Der Erleger kann die Ausfolgung der dem Erlagsgegner als Erfüllung einer Schuld angetragenen Leistung durch das Gericht von Voraussetzungen abhängig machen, soweit diese nicht durch ihren Inhalt oder ihre Verknüpfung mit der Leistung gegen die Rechtsordnung verstoßen. Die Annahme eines Gegenstandes zum gerichtlichen Erlag unter Abänderung der vom Antragsteller umschriebenen Ausfolgungsbedingungen ist keine Stattgebung des Erlagsantrages, sondern die Bewilligung eines wesensmäßig anderen Erlages, weil es den Erleger unter Voraussetzungen an einen Besitzwechsel in Ansehung der Erlagssache bindet, die er nach seinem Antrag nicht als hinreichend verstanden wissen wollte. Bewilligt das Gericht die Annahme eines Gegenstandes zur gerichtlichen Hinterlegung unter Umschreibung der Voraussetzungen für die Ausfolgung des Gegenstandes an den Erlagsgegner, die vom Erlagsantrag abweichen, und ficht der Antragsteller deshalb den Annahmebeschluß an, ist dieser wegen der wesensmäßigen Veränderung des Erlages bei Abweichung von den durch den Antragsteller umschriebenen Ausfolgungsvoraussetzungen (aliud nicht minus) zur Gänze angefochten. Eine Teilrechtskraft des Annahmebeschlusses ist wegen dieser notwendigen Einheit des Anfechtungsgegenstandes nicht anzunehmen.
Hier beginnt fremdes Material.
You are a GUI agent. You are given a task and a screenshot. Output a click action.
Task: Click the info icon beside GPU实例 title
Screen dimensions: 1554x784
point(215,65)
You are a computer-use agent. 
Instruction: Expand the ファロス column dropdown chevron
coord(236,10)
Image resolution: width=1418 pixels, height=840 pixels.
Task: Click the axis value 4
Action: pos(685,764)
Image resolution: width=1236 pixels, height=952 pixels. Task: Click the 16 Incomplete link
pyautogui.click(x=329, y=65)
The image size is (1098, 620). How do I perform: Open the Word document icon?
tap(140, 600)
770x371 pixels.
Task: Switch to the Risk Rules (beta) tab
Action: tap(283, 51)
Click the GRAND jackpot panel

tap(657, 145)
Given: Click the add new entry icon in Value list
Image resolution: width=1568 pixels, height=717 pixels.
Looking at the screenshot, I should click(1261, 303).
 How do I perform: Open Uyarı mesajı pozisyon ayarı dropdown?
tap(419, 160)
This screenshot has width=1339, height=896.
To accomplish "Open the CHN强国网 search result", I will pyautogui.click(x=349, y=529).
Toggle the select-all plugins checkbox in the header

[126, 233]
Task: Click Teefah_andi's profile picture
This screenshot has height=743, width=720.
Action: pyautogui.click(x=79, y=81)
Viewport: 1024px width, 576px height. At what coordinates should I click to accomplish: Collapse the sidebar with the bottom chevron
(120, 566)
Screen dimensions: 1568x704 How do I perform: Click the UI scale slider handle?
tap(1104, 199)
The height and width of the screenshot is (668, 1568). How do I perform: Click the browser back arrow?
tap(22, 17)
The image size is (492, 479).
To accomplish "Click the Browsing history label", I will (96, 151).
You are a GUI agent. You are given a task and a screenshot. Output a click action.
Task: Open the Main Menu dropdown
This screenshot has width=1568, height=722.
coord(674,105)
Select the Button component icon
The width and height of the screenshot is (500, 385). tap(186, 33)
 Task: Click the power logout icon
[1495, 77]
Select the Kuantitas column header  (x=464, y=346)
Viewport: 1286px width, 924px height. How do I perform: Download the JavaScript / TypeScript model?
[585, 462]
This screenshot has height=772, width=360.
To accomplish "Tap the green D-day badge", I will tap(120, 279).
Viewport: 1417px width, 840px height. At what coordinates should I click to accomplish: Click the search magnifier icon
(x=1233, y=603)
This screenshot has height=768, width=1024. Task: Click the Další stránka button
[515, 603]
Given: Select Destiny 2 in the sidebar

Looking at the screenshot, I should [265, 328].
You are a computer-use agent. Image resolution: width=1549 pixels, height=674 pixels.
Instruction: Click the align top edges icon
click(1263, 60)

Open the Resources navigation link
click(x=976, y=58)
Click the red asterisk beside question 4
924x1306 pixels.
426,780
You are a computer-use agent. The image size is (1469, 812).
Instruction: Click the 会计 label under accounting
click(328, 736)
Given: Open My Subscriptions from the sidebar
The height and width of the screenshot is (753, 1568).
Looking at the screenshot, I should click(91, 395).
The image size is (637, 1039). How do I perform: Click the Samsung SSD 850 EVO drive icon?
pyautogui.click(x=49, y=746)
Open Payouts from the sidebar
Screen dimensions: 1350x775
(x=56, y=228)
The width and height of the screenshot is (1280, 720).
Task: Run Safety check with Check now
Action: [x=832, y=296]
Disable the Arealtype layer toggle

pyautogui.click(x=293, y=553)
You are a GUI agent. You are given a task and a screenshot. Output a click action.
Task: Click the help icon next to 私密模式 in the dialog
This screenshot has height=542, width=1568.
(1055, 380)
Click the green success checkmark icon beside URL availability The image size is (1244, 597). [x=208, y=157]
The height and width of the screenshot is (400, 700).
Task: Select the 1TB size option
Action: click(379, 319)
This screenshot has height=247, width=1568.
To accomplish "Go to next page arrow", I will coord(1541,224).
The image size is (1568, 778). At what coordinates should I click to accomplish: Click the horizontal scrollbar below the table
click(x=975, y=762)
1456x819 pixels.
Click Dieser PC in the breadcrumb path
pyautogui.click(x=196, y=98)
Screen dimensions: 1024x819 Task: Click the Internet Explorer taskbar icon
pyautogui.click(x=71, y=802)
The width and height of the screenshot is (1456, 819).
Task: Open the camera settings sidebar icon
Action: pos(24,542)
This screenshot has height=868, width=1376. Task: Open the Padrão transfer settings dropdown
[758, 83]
Der angefochtene Beschluß ist eine im Verfahren außer Streitsachen ergangene bestätigende Rekursentscheidung. Gegen diese findet nach der Regel des § 16 Abs 1 AußStrG "nur im Falle einer offenbaren Gesetz- oder Aktenwidrigkeit der Entscheidung oder einer begangenen Nullität" der weitere Rechtszug an den Obersten Gerichtshof statt. Die Ausführung eines nach der zitierten Gesetzesstelle beachtlichen Anfechtungsgrundes wird in der nunmehr gefestigten Rechtsprechung als Zulässigkeitsvoraussetzung des Rechtsmittels behandelt.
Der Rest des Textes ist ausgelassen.